▶ [Stated problem 1]
Render the records below as a numbered list, leaving out blank lines and pictures, and covering every record.

Some of the newspaper reviewers of twenty years ago were a little
puzzled to know what to make of a book in so questionable a shape, for
the American dialect novel was then a new-comer. But nothing could have
given a beginner more genuine pleasure than the cordial commendation of
the leading professional critic of the time, the late Mr. George Ripley,
who wrote an extended review of this book for the _Tribune_. The monthly
magazines all spoke of "The Hoosier School-Master" in terms as favorable
as it deserved. I cannot pretend that I was content with these notices
at the time, for I had the sensitiveness of a beginner. But on looking
at the reviews in the magazines of that day, I am amused to find that
the faults pointed out in the work of my prentice hand are just those
that I should be disposed to complain of now, if it were any part of my
business to tell the reader wherein I might have done better.
_The Nation_, then in its youth, honored "The Hoosier School-Master" by
giving it two pages, mostly in discussion of its dialect, but dispensing
paradoxical praise and censure in that condescending way with which we
are all familiar enough. According to its critic, the author had
understood and described the old Western life, but he had done it
"quite sketchily, to be sure." Yet it was done "with essential truth and
some effectiveness." The critic, however instantly stands on the other
foot again and adds that the book "is not a captivating one." But he
makes amends in the very next sentence by an allusion to "the
faithfulness of its transcript of the life it depicts," and then
instantly balances the account on the adverse side of the ledger by
assuring the reader that "it has no interest of passion or mental
power." But even this fatal conclusion is diluted by a dependent clause.
"Possibly," says the reviewer, "the good feeling of the intertwined love
story may conciliate the good-will of some of the malcontent." One could
hardly carry further the fine art of oscillating between moderate
commendation and parenthetical damnation--an art that lends a factitious
air of judicial impartiality and mental equipoise. Beyond question, _The
Nation_ is one of the ablest weekly papers in the world; the admirable
scholarship of its articles and reviews in departments of special
knowledge might well be a subject of pride to any American. But its
inadequate reviews of current fiction add nothing to its value, and its
habitual tone of condescending depreciation in treating imaginative
literature of indigenous origin is one of the strongest discouragements
to literary production.
The main value of good criticism lies in its readiness and penetration
in discovering and applauding merit not before recognized, or
imperfectly recognized. This is a conspicuous trait of Sainte-Beuve, the
greatest of all newspaper critics. He knew how to be severe upon
occasion, but he saw talent in advance of the public and dispensed
encouragement heartily, so that he made himself almost a foster-father
to the literature of his generation in France. But there is a class of
anonymous reviewers in England and America who seem to hold a
traditional theory that the function of a critic toward new-born talent
is analogous to that of Pharaoh toward the infant Jewish population[1].
During the first year after its publication "The Hoosier School-Master"

▶ [Stated problem 2]
Does each statement agree with the passage on reviews of "The Hoosier School-Master"? Answer yes or no for each, and quote the deciding words. (a) George Ripley wrote an extended review of the book. (b) _The Nation_ gave the book three pages. (c) _The Nation_'s critic called the book captivating.

▶ [Task material]

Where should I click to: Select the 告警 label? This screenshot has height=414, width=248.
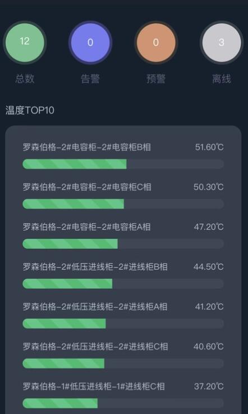click(90, 79)
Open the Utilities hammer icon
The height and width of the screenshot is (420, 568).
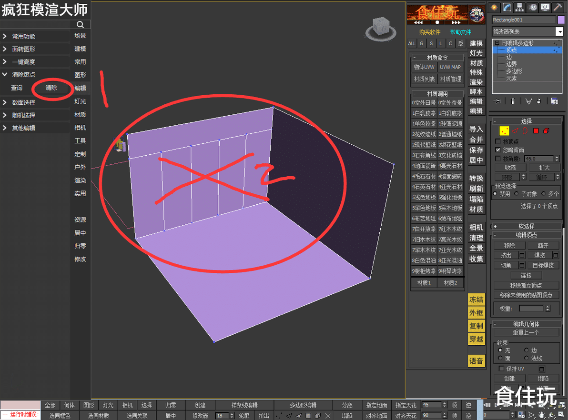[x=558, y=7]
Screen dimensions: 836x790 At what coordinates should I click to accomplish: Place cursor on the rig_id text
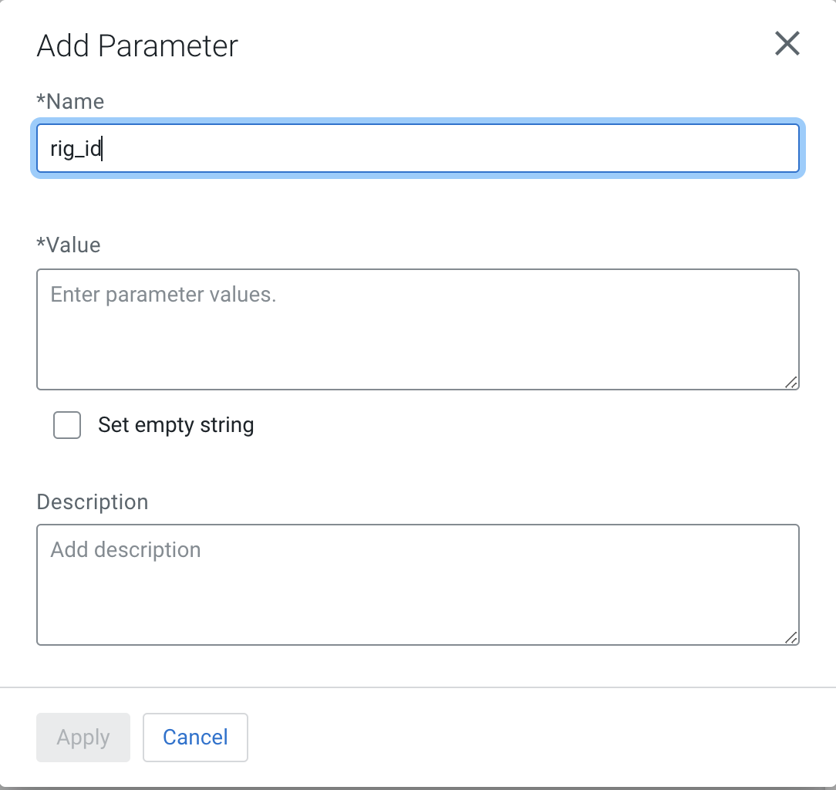[x=75, y=148]
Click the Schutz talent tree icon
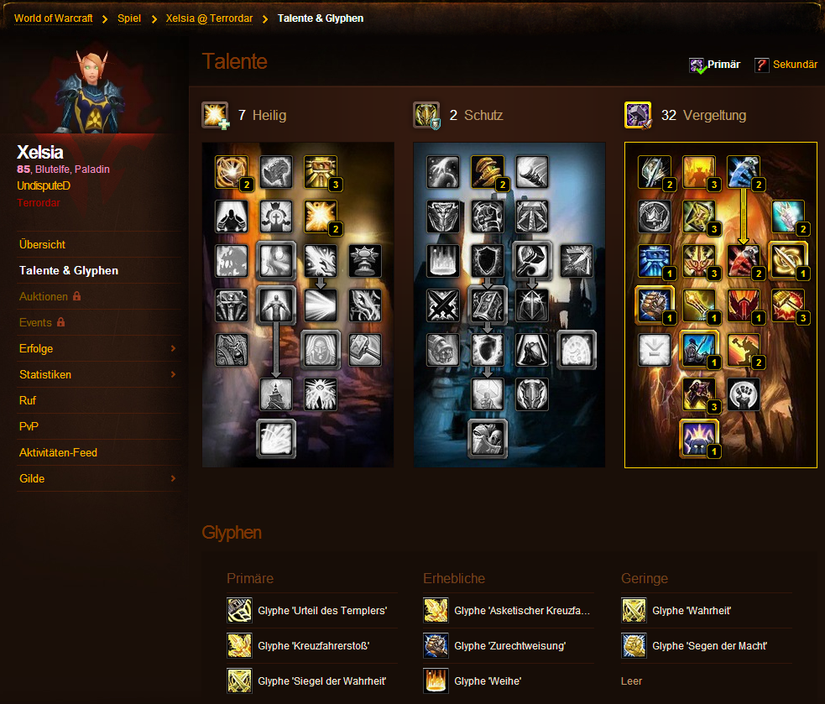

▶ [Full output 1]
1. Where should I click to: Select the 告警 label? This screenshot has height=414, width=248.
2. click(90, 79)
3. Open the Utilities hammer icon
4. The height and width of the screenshot is (420, 568).
5. [x=558, y=7]
6. Screen dimensions: 836x790 At what coordinates should I click to accomplish: Place cursor on the rig_id text
7. [x=75, y=148]
8. Click the Schutz talent tree icon

▶ [Full output 2]
(a) Yes: "the late Mr. George Ripley, who wrote an extended review of this book"
(b) No: "giving it two pages"
(c) No: "is not a captivating one."